Word and element location records:

■ ■ ■ ■ ■

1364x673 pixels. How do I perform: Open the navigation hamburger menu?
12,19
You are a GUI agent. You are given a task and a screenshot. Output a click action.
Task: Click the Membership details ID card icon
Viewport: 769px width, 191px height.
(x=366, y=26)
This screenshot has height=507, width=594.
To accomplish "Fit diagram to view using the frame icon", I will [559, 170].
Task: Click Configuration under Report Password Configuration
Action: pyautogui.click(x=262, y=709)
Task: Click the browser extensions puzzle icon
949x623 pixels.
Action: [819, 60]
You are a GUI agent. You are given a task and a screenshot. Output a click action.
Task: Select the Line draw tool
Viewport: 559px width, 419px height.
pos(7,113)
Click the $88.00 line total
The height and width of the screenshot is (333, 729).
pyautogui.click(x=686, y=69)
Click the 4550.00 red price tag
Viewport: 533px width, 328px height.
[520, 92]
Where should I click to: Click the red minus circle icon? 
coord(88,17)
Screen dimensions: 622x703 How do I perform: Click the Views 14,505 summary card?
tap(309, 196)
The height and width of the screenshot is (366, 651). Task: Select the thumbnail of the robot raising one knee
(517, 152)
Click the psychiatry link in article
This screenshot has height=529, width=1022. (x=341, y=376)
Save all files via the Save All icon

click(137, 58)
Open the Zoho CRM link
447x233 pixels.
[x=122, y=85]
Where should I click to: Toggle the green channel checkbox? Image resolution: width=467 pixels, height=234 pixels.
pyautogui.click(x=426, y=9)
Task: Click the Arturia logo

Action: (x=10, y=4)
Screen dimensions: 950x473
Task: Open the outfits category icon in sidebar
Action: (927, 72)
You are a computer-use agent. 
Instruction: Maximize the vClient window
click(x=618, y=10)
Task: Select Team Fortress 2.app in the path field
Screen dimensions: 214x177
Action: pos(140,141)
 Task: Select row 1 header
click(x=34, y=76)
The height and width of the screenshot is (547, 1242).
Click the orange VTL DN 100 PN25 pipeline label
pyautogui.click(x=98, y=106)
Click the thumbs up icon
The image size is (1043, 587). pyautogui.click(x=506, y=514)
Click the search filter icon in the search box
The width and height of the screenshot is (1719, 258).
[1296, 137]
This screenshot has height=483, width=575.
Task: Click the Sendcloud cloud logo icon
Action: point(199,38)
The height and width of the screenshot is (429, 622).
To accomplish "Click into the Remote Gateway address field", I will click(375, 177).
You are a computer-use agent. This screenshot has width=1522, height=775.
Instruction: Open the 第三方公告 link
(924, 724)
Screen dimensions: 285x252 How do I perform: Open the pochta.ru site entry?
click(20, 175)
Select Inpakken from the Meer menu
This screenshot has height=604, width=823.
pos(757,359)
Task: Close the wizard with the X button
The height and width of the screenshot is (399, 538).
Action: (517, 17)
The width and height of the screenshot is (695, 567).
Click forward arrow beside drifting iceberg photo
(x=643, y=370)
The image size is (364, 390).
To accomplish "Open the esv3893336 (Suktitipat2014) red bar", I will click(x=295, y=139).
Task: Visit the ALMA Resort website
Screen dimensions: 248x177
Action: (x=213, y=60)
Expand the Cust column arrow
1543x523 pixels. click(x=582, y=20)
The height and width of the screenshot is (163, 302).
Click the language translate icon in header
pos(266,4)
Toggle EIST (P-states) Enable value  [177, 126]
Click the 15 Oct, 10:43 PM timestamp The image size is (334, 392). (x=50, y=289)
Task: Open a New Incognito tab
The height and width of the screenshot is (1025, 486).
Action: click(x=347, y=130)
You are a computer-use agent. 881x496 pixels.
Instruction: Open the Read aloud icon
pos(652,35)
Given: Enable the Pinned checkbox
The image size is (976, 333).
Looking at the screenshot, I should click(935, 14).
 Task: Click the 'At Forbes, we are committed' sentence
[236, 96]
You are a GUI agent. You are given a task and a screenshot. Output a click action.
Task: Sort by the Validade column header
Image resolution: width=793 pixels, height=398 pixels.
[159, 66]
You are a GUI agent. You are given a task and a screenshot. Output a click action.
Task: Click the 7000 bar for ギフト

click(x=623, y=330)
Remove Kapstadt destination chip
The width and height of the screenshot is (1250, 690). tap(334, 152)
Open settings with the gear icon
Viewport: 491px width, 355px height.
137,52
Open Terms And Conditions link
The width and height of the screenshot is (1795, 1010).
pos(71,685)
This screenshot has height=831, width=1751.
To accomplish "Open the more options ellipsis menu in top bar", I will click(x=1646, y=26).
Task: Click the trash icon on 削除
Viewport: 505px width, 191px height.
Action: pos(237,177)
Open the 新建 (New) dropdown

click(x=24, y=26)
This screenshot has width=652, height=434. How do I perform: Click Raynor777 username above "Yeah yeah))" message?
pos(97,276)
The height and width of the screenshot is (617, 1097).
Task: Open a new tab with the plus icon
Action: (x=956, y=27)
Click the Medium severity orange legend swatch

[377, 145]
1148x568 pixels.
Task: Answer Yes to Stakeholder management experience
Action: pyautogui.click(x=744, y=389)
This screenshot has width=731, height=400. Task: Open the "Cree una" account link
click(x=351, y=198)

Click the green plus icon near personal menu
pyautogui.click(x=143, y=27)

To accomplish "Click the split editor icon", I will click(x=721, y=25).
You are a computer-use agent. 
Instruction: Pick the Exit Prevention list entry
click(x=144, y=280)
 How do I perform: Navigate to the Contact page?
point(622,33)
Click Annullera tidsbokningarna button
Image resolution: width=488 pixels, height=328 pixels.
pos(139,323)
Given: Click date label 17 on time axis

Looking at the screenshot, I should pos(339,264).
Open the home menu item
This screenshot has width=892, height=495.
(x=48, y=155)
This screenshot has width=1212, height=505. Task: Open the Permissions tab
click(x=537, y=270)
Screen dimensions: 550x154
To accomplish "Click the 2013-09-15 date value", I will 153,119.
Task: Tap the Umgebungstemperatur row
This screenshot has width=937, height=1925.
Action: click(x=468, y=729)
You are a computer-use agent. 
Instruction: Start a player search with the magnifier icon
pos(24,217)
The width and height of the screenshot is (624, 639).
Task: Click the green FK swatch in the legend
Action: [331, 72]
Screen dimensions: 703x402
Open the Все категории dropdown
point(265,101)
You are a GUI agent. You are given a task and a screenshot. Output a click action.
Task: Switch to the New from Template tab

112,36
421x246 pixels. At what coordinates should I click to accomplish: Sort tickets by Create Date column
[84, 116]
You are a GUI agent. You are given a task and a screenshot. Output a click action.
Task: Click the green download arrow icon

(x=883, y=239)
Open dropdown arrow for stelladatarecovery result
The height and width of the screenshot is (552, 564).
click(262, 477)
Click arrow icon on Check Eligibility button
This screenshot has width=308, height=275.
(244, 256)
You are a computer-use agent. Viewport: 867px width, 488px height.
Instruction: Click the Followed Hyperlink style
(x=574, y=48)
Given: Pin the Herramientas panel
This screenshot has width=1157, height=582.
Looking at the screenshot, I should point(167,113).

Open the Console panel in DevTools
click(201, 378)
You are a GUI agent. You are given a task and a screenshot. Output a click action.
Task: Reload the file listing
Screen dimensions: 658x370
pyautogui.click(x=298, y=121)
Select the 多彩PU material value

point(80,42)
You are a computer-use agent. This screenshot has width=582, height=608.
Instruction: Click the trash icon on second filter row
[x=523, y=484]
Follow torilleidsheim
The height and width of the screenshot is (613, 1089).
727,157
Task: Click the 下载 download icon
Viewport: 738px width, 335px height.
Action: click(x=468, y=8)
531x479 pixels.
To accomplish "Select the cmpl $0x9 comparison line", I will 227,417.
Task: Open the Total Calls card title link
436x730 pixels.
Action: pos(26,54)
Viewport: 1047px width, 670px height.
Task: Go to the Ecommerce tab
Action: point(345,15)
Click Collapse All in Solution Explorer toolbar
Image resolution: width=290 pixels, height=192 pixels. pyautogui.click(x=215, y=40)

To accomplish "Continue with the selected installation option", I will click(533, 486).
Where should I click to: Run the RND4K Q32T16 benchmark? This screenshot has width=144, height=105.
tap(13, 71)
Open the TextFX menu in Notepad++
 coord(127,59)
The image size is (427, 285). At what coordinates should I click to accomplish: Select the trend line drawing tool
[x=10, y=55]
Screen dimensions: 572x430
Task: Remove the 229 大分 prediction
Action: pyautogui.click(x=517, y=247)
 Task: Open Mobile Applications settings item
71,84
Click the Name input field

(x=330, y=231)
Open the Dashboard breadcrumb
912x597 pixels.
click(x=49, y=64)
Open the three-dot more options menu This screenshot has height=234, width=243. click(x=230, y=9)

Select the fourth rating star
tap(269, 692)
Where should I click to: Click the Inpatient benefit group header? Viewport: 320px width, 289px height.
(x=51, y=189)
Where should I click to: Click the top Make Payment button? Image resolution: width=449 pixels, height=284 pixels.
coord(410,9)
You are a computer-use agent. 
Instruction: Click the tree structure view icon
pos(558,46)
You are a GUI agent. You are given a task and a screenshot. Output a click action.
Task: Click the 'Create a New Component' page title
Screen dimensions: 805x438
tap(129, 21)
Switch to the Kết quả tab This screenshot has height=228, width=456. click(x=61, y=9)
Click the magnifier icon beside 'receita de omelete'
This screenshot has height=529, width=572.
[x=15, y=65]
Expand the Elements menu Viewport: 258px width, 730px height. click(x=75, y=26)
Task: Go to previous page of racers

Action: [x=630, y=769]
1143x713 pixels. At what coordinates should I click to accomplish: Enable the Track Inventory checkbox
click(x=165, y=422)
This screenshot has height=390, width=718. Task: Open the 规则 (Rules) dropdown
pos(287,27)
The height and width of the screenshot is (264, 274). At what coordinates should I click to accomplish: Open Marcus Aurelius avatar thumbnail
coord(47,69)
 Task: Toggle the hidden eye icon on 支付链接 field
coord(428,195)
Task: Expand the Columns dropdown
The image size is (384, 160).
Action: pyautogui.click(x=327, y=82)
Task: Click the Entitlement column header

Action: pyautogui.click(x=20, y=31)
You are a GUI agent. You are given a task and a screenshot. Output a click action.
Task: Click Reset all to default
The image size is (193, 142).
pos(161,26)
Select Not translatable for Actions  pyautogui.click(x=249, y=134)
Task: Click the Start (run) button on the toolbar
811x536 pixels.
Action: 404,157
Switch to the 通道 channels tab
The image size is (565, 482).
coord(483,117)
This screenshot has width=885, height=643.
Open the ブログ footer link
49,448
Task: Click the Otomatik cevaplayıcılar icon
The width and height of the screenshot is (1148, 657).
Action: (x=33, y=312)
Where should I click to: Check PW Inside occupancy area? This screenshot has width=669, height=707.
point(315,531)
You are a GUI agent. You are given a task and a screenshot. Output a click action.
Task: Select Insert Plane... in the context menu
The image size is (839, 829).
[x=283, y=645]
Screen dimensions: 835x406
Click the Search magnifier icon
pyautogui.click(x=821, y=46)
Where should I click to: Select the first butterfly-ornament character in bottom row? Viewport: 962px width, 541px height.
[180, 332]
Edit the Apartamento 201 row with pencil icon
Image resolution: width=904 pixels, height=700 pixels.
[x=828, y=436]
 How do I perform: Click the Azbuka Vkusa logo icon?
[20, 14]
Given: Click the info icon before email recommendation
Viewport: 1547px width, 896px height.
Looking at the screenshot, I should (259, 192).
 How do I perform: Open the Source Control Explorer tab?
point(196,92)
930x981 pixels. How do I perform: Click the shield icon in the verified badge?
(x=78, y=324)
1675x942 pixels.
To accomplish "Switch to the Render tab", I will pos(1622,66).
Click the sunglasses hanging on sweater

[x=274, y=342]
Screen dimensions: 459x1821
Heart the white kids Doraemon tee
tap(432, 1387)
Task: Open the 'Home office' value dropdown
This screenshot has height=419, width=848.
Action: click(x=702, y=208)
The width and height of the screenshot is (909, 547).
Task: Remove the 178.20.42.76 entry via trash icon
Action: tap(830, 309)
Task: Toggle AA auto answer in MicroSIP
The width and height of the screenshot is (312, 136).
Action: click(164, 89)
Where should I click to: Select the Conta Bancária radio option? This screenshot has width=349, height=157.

■ ■ ■ ■ ■

## Work to complete
Reproduce the data above word for word, starting with its first line and going on through the line containing "Action: pyautogui.click(x=262, y=709)", including both.

## Exercise output
1364x673 pixels. How do I perform: Open the navigation hamburger menu?
12,19
You are a GUI agent. You are given a task and a screenshot. Output a click action.
Task: Click the Membership details ID card icon
Viewport: 769px width, 191px height.
(x=366, y=26)
This screenshot has height=507, width=594.
To accomplish "Fit diagram to view using the frame icon", I will [559, 170].
Task: Click Configuration under Report Password Configuration
Action: pyautogui.click(x=262, y=709)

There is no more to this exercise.